Granada is the Andalusia of people’s imagination, with its hills, white stucco buildings, flamenco, tea houses, and the Alhambra. It’s no surprise really that its Moorish influenced culture is still so strong, as Granada remained Muslim far longer than any other place in Spain – all the way up until 1492.
What Granada’s lengthy Muslim kingdom also means is that there isn’t anything tangible remaining from Granada’s Jewish history. While Jews returned to most of Andalusia following the Reconquista in 1248, as Granada remained Muslim, they were never able to return to there following the 1148 Almohad invasion which forced them out in the first place. Alas, even the remarkable Alhambra was only built after Jews no longer lived in the kingdom. However, this lack of Jewish presence hasn’t stopped not one, but two, Jewish related museums from opening their doors in this enchanting city!

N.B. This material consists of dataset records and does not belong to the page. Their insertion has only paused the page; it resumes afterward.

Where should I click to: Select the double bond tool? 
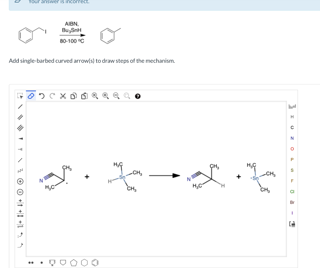(20, 118)
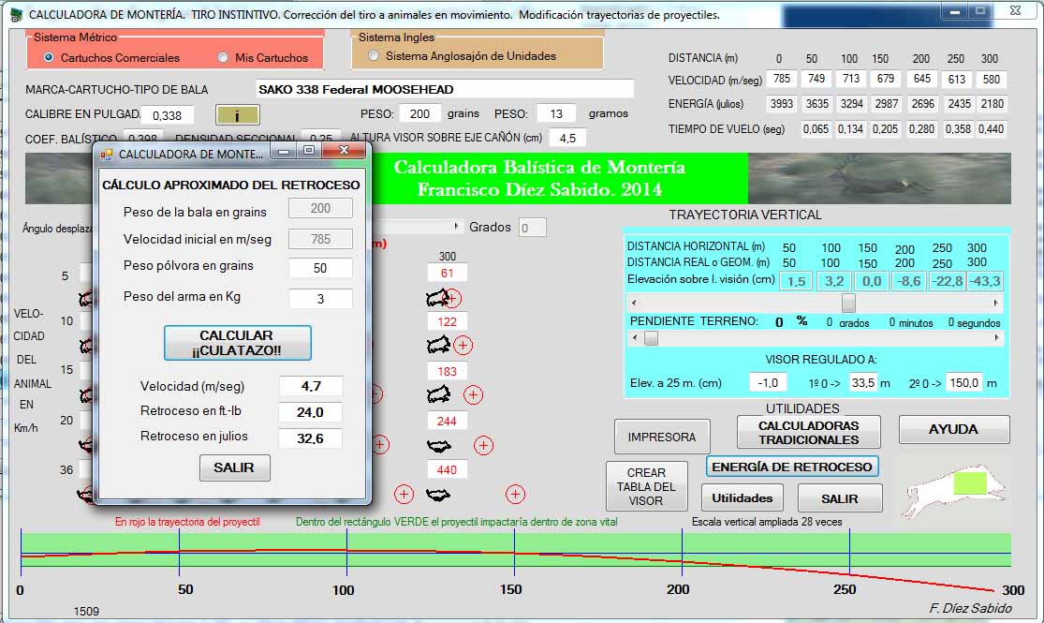
Task: Click the recoil dialog's title bar app icon
Action: point(107,154)
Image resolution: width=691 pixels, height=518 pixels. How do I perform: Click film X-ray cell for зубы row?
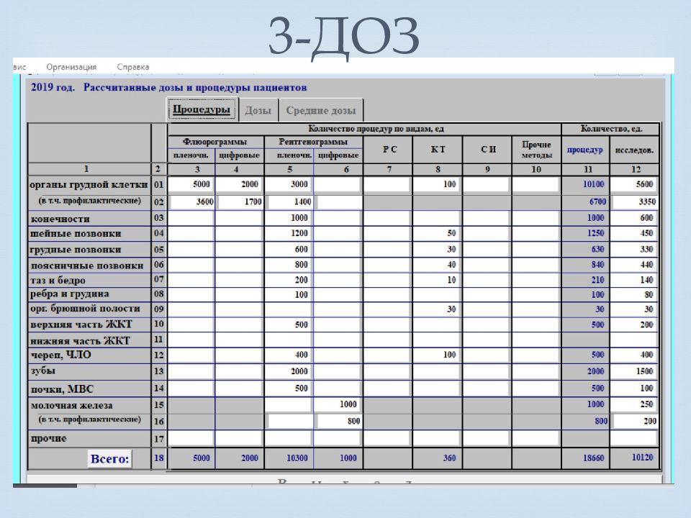pos(289,371)
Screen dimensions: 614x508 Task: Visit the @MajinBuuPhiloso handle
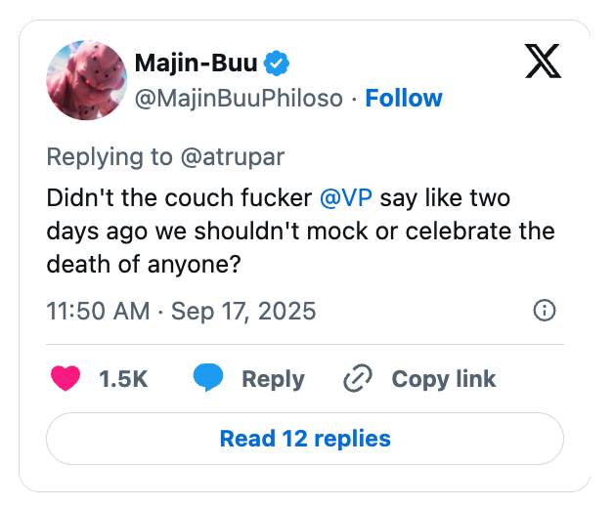tap(239, 98)
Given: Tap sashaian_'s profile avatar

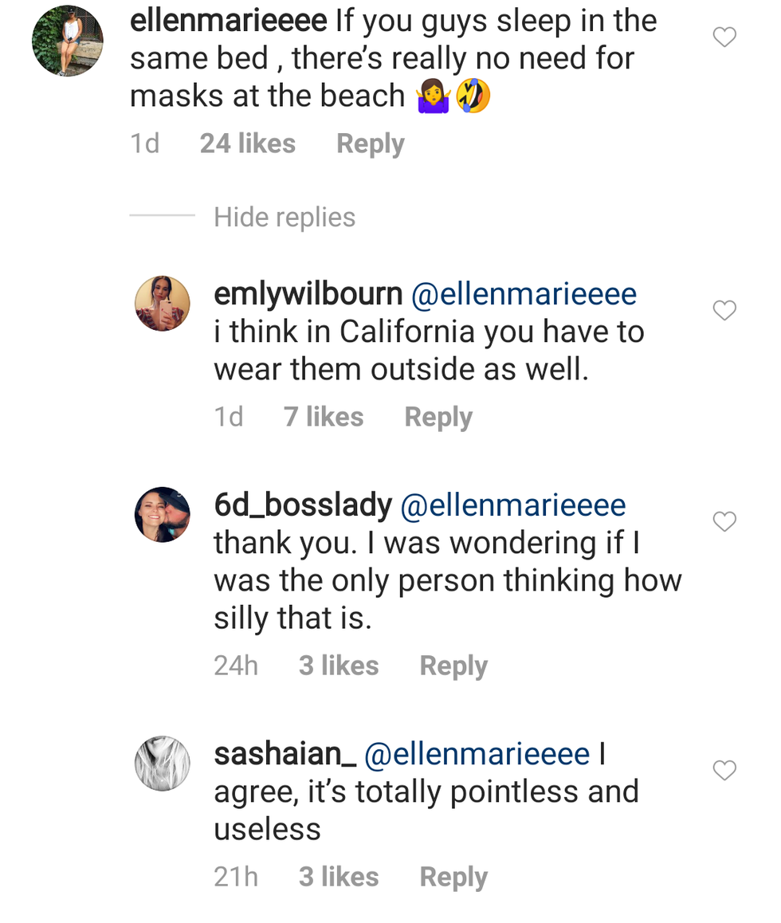Looking at the screenshot, I should [x=163, y=764].
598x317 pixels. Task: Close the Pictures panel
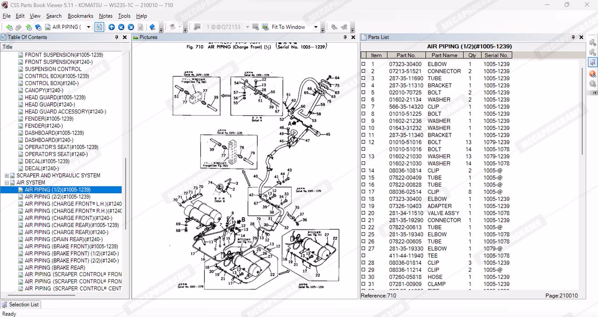pyautogui.click(x=353, y=37)
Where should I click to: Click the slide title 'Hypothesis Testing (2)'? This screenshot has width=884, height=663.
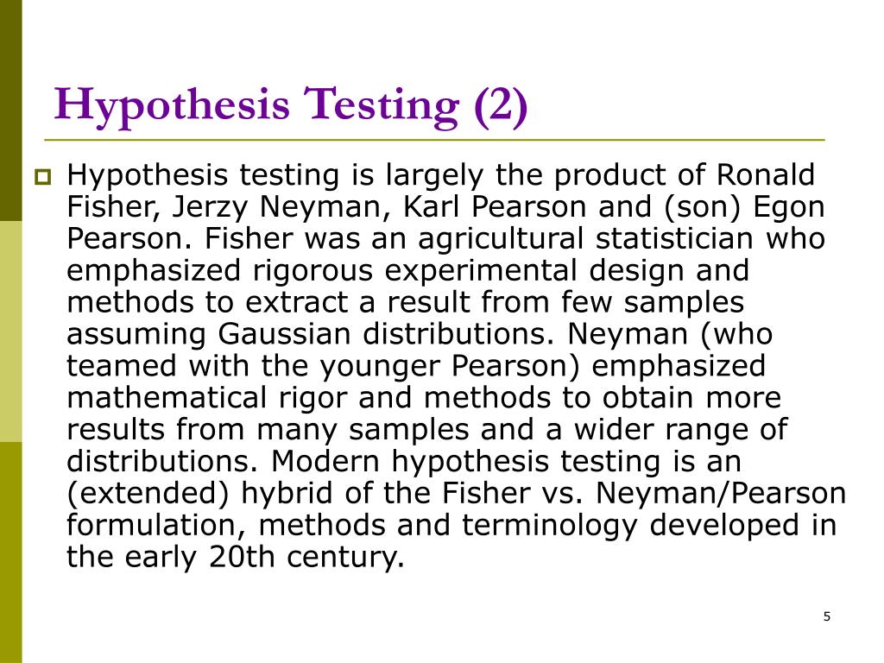[x=290, y=105]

The newest is called the ‘Palace of the Forgotten’ and it is located in the moorish Albacin neighbourhood. The museum begins with a focus on the Inquisition’s methods of torture. On the upper floor the museum finally presents a bit about Judaism, and then about the history of the Inquisition in Granada. As Granada hadn’t been Jewish or Christian for hundreds of years, there weren’t any conversos there when the Inquisition was first established elsewhere in Spain. However by the 1530s some conversos had relocated to the area, not to mention the local presence of a large forcibly converted Muslim population (Moriscos). Therefore, a tribunal was finally established in Granada too. The museum includes an Inquisitor’s desk and chair, which to me is the most interesting artefact in their collection.

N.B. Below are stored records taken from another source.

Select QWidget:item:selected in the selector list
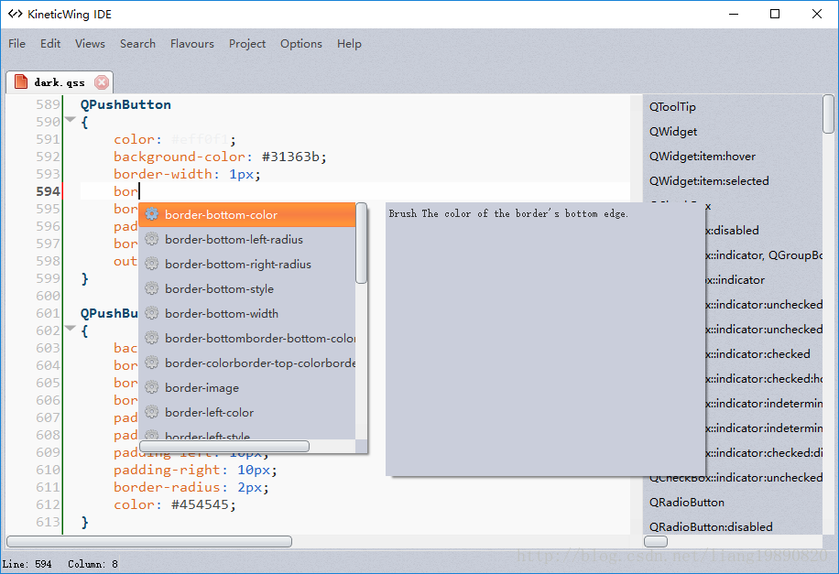This screenshot has height=574, width=839. coord(708,181)
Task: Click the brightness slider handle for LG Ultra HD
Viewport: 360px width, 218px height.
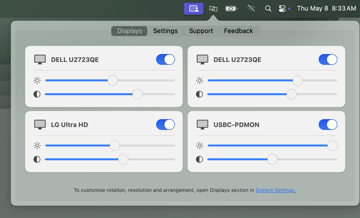Action: point(114,145)
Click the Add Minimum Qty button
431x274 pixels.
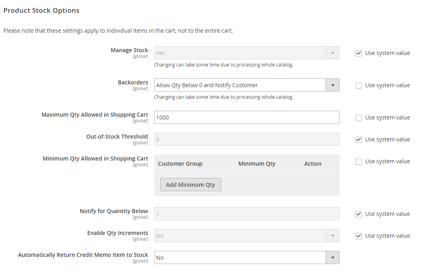coord(190,184)
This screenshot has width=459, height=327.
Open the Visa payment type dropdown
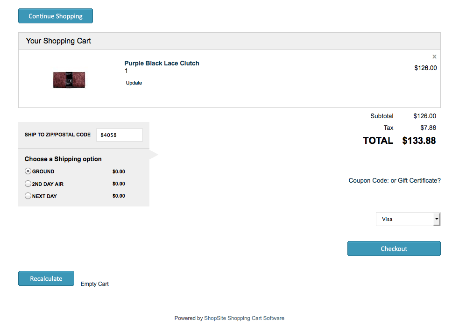[x=404, y=219]
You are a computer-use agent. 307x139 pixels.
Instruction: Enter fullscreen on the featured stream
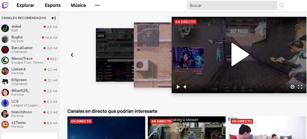pos(300,87)
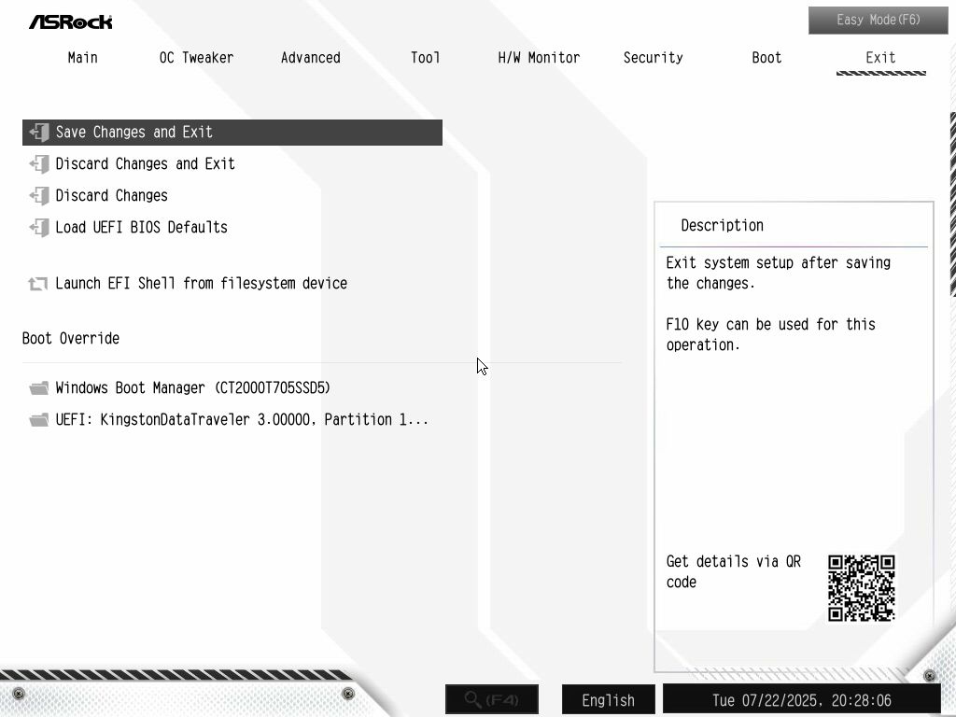Open the Main tab

tap(82, 58)
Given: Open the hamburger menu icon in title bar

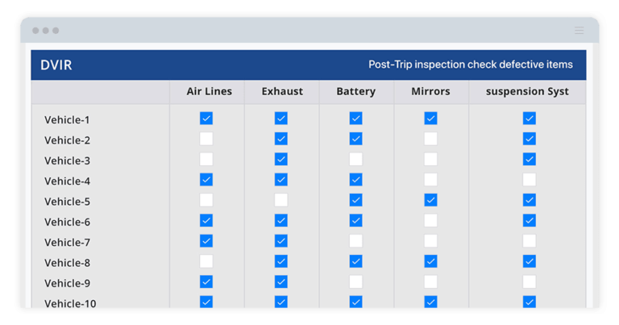Looking at the screenshot, I should [x=579, y=31].
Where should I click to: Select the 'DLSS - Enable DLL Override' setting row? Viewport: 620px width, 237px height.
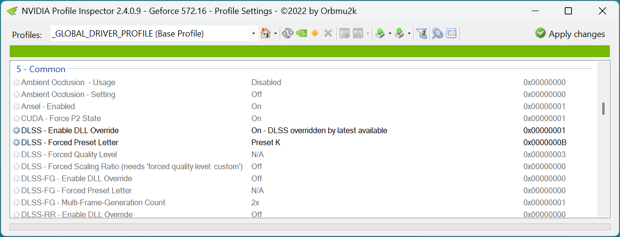point(70,131)
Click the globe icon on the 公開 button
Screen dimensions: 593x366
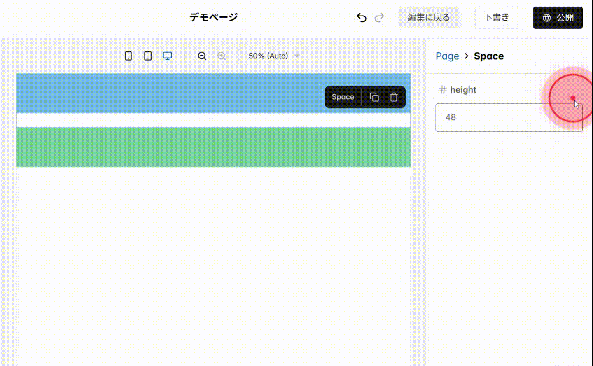(546, 17)
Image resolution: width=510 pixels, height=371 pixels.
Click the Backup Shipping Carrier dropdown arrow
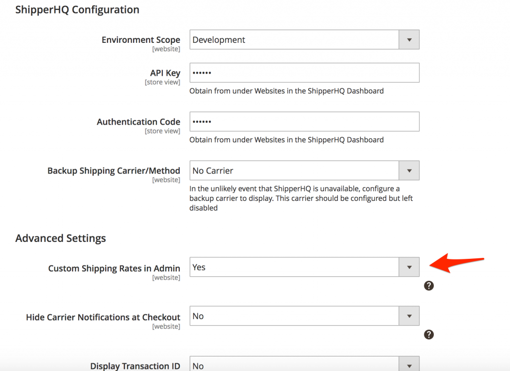(409, 171)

The other museum is run by a Jewish couple, and it nicely compliments the more recent museum. The ‘Centro de la Memoria Sefardi’ preserves the memory of Granada’s actual Jewish history, from the time of the Taifas. In 1031 the Iberian Muslim caliphate broke apart, and many smaller Moorish kingdoms were established. One of them was Granada. With Granada now the capital of its own kingdom, its Jewish community grew. Amazingly, a Jew – Shemuel Hanagid, became its vizier and military commander.

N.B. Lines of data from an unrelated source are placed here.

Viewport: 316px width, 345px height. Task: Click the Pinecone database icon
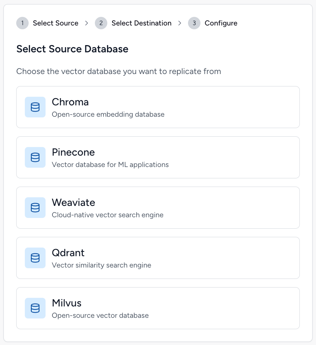tap(35, 157)
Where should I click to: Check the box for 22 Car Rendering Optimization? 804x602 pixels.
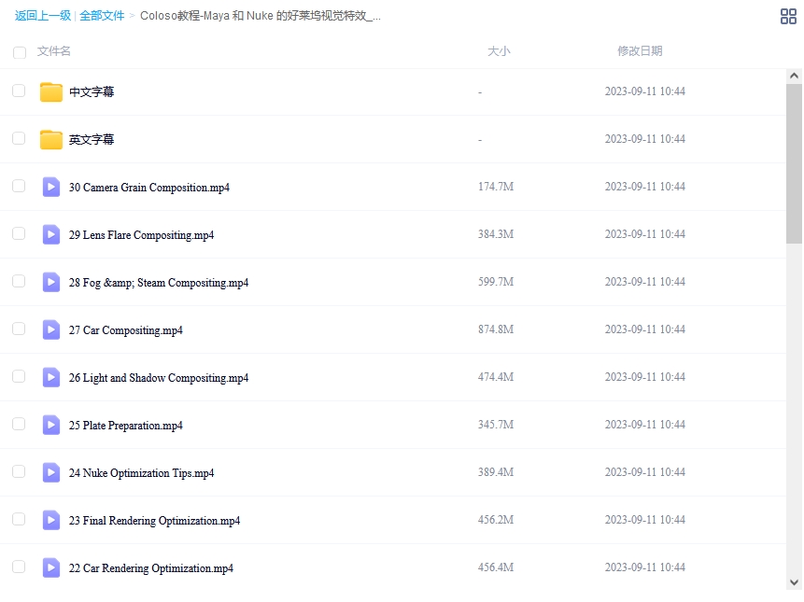pos(19,567)
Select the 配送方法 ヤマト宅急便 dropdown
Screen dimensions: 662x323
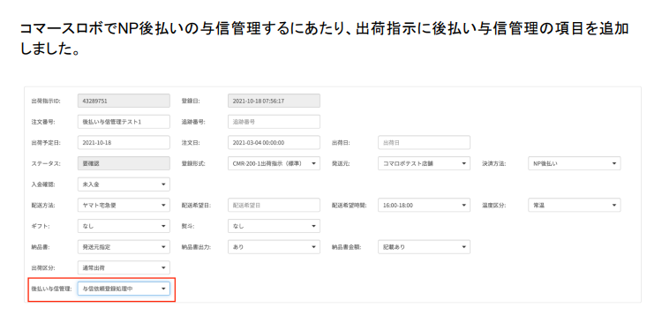pos(124,206)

Appropriately, the museum is located in the Realejo neighbourhood, the area of the former Jewish community. In fact, at the entrance to the area there is a statue celebrating one of Granada’s medieval Jewish celebrities, Yehuda ibn Tibbon. Ironically, he had to flee Granada in 1148, however, he successfully made his way to Provence. There, he and his descendants played an important role in translating many Jewish Arabic texts into Hebrew so that Jews could continue to study them. This helped to reintroduce Greek learning back into Christian Europe following their ‘Dark Ages.’
The last important Granada connection to Jewish history relates to the end of Spanish Jewry, the Expulsion. King Ferdinand and Queen Isabella captured Granada in 1492. That finally completed the Christian reconquest of Spain that began shortly after its fall in 711. This achievement seems to have inspired their religious zealotry and played a role in their determination to ‘purify’ Spain of all non-Christians. The Edict of Expulsion is also called the Alhambra Decree. So important was Granada to the monarchy, that they are laid to rest next to the city’s Cathedral.
However, when one door closes, another opens. An impressive monument also celebrates Isabella’s charter to Columbus to sail west, as it was in Granada that she gave her blessing to him. Conversos and Jews would eventually follow in his wake.
Despite Ferdinand and Isabella’s impressive achievements, I found it disappointing that there are no public memorials to their cruel treatment of Jews, Conversos, and Muslims. Perhaps that is why the new Jewish museum is called ‘los Olvidados,’ ‘The Forgotten.’